Basic inference for high-throughput data

Inference in Practice

Suppose we were given high-throughput gene expression data that was measured for several individuals in two populations. We are asked to report which genes have different average expression levels in the two populations. If instead of thousands of genes, we were handed data from just one gene, we could simply apply the inference techniques that we have learned before. We could, for example, use a t-test or some other test. Here we review what changes when we consider high-throughput data.

p-values are random variables

An important concept to remember in order to understand the concepts presented in this chapter is that p-values are random variables. To see this, consider the example in which we define a p-value from a t-test with a large enough sample size to use the CLT approximation. Then our p-value is defined as the probability that a normally distributed random variable is larger, in absolute value, than the observed t-test, call it $Z$ . So for a two sided test the p-value is:

$p = 2 \{ 1 - \Phi(Z)\}$

In R, we write:

2*(1-pnorm(Z))

Now because $Z$ is a random variable and $\Phi$ is a deterministic function, $p$ is also a random variable. We will create a Monte Carlo simulation showing how the values of $p$ change. We use femaleControlsPopulation.csv from earlier chapters.

We read in the data, and use replicate to repeatedly create p-values.

set.seed(1)
population = unlist( read.csv("femaleControlsPopulation.csv") )
N <- 12
B <- 10000
pvals <- replicate(B,{
  control = sample(population,N)
  treatment = sample(population,N)
  t.test(treatment,control)$p.val 
  })
hist(pvals)

P-value histogram for 10,000 tests in which null hypothesis is true.

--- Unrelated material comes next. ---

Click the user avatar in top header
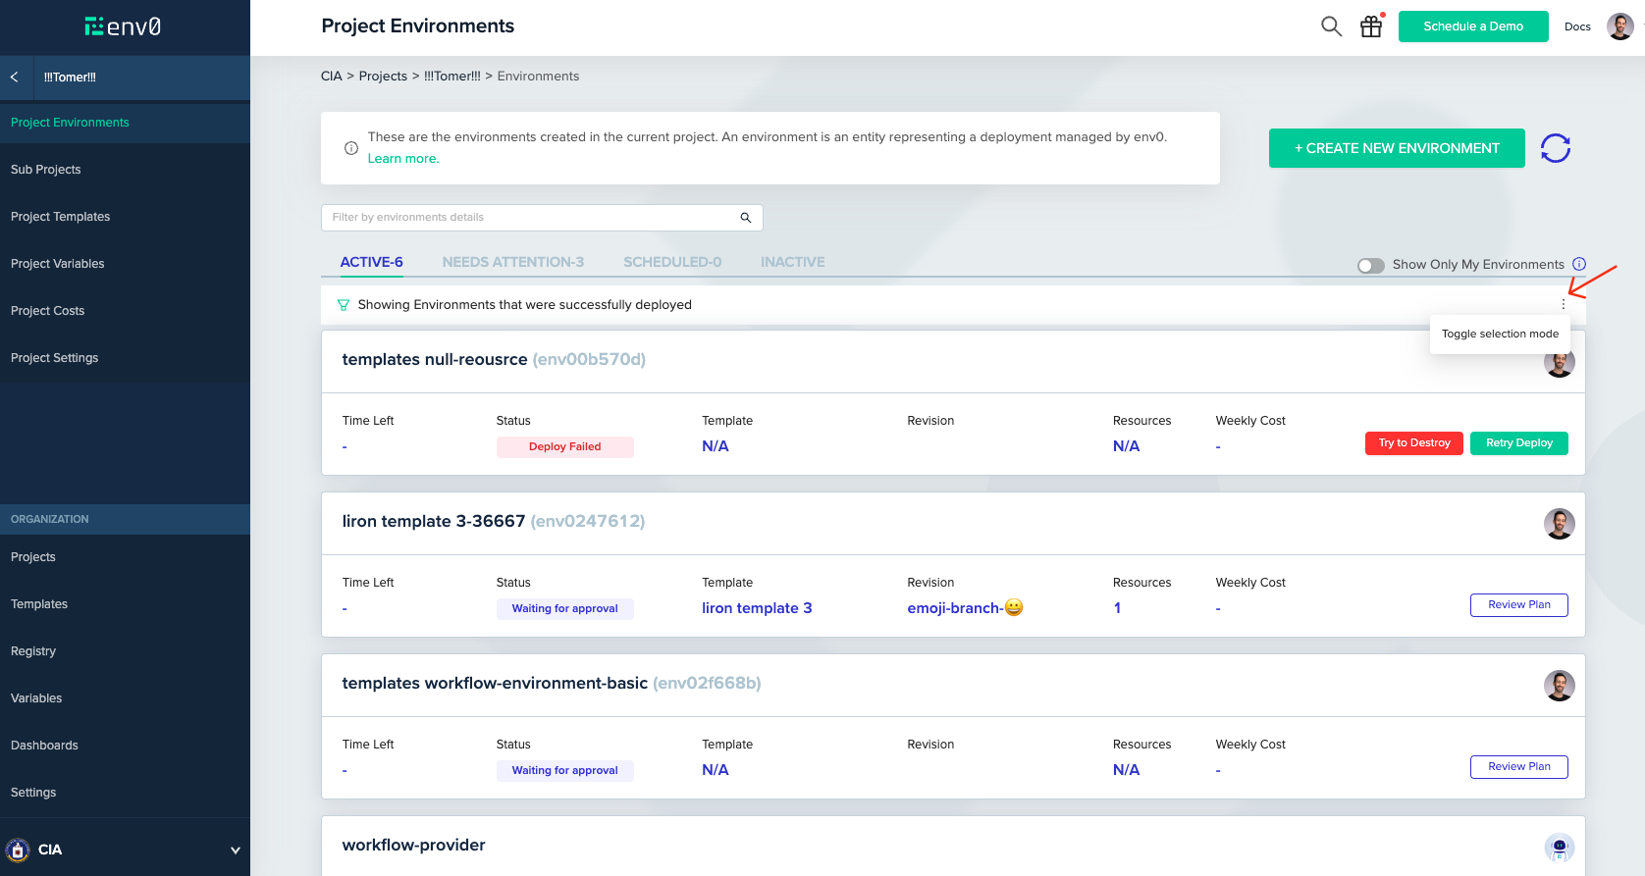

As implied by the histogram, in this case the distribution of the p-value is uniformly distributed. In fact, we can show theoretically that when the null hypothesis is true, this is always the case. For the case in which we use the CLT, we have that the null hypothesis $H_0$ implies that our test statistic $Z$ follows a normal distribution with mean 0 and SD 1 thus:

$p_a = \mbox{Pr}(Z < a \mid H_0) = \Phi(a)$

This implies that:

$\begin{align*} \mbox{Pr}(p < p_a) &= \mbox{Pr}[ \Phi(p) < \Phi(p_a) ] \\ & = \mbox{Pr}(Z < a) = p_a \end{align*}$

which is the definition of a uniform distribution.

Thousands of tests

In this data we have two groups denoted with 0 and 1:

library(GSE5859Subset)
data(GSE5859Subset)
g <- sampleInfo$group
g

##  [1] 1 1 1 1 1 1 1 1 1 1 1 1 0 0 0 0 0 0 0 0 0 0 0 0

If we were interested in a particular gene, let’s arbitrarily pick the one on the 25th row, we would simply compute a t-test. To compute a p-value, we will use the t-distribution approximation and therefore we need the population data to be approximately normal. We check this assumption with a qq-plot:

e <- geneExpression[25,]

library(rafalib)
mypar(1,2)

qqnorm(e[g==1])
qqline(e[g==1])

qqnorm(e[g==0])
qqline(e[g==0])

Normal qq-plots for one gene. Left plot shows first group and right plot shows second group.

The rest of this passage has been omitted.